No. Singapore has no rent control. The Residential Tenancies framework here doesn't cap renewal increases the way some jurisdictions do (no equivalent of Hong Kong's old rent control or NYC stabilisation). Whatever you and your landlord sign is what applies. The only constraint is the existing tenancy — your landlord cannot raise rent mid-lease unless your contract has a rent-review clause. On renewal, it's open negotiation.

How do I figure out what a fair increase actually is?

Start with the URA Rental Index (the official quarterly index for private residential rents — published on ura.gov.sg). Look at the year-on-year change for your property type and region. Then cross-check current listings on PropertyGuru and 99.co for similar units in your block or neighbourhood — same size, same condition, same MRT. If your existing rent is already at or above what comparable units are listing for, you have grounds to push back. If you're significantly below market, expect a meaningful ask.

When does negotiation actually work in the tenant's favour?

When the landlord wants to keep you. Vacancy is expensive — 3 to 4 weeks of empty unit plus half-month agent commission can easily wipe out a 10% rent hike for a year. If you've paid on time, kept the unit clean, and the landlord knows replacing you isn't free, you have leverage. Counter with a number, not a complaint. Bring two or three comparable listings and a calm proposal: 'market is at $X, I'm offering $Y, here's why renewing me beats finding someone new.'

What if the landlord refuses to negotiate at all?

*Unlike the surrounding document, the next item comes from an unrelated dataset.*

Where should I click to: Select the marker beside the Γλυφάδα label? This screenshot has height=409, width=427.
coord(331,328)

Then it's a take-it-or-leave-it. Your options are pay the new rate, walk, or go to small claims if you believe the landlord breached the existing agreement (rare in renewal disputes — the existing lease usually just expires cleanly). The Small Claims Tribunals handle tenancy disputes up to $20,000 ($30,000 if both parties agree), but they handle deposit and damage disputes, not 'my landlord raised rent too much.' There's no body in Singapore that adjudicates 'fair rent.'

What tools do I use to check market trend?

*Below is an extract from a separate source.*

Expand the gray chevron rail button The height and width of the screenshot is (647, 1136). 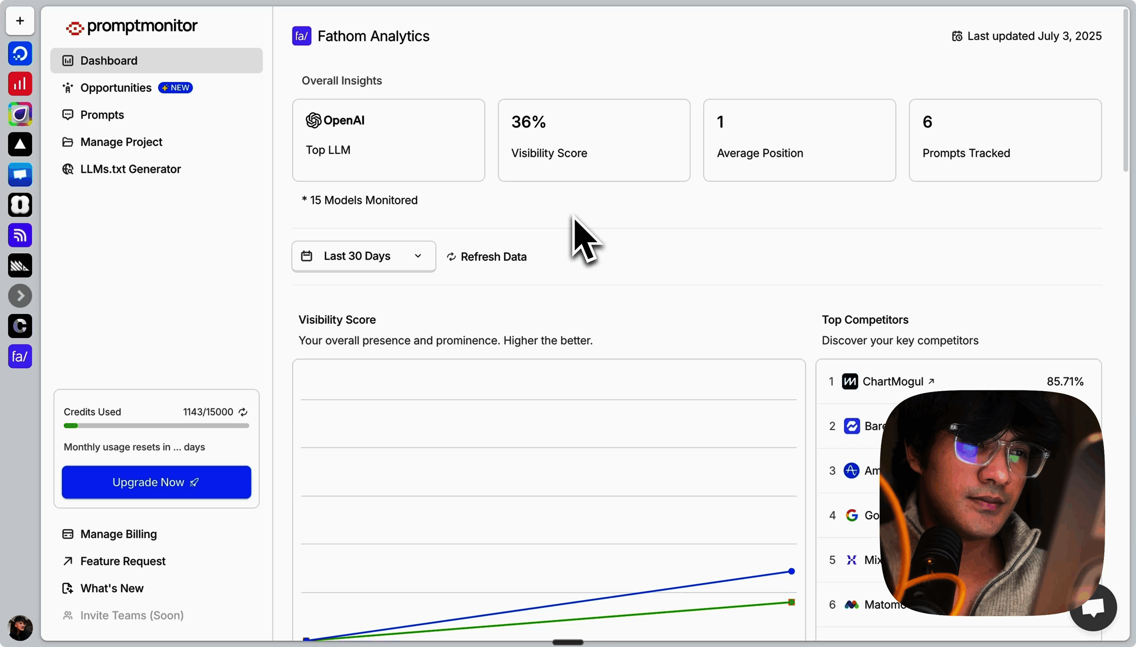tap(20, 296)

Three free sources cover most of it. URA Rental Index (ura.gov.sg/realEstateIIWeb) gives you the macro trend by region and property type, updated quarterly. PropertyGuru and 99.co show you actual current asking rents — filter by your exact development if it's a condo, or by HDB block cluster. SRX also publishes a private rental index that some agents reference. For HDB rentals specifically, HDB itself publishes median rents by town and flat type on data.gov.sg.

My landlord is asking for 20% more. Is that crazy?

Depends on when your current lease started. If you locked in during the 2020-2021 COVID dip and you're renewing in 2026, you might genuinely be 20-30% below market — landlords saw rents jump roughly 30% in 2022 alone. If you signed your current lease in 2024 or later, a 20% bump is aggressive and probably above market. Pull URA Rental Index data for the period your lease covered and compare. The number itself isn't the question; the question is whether the new rate matches what your unit would let for today.

What's a "reasonable" increase in 2026?

In a normalising market, 3-7% is the typical range for a tenant who's been there 1-2 years and the unit hasn't had major upgrades. In hotter pockets (newer condos near MRT, popular expat areas like River Valley or Tanjong Pagar), 8-15% still happens. If your landlord is asking for more than 15%, they're either correcting a below-market lease or trying their luck. Either way, ask for the comp data.

What happens if I just refuse and don't sign anything?

When the lease ends, you become a holdover tenant. The landlord can issue notice to vacate, and if you don't leave they can apply to court for possession. You don't accidentally extend the lease by staying. If you keep paying the old rent and the landlord keeps accepting it, you might create a periodic tenancy by conduct (month-to-month at the old rate), but this is messy and the landlord can terminate it on short notice. Don't rely on it. Either negotiate, accept, or move.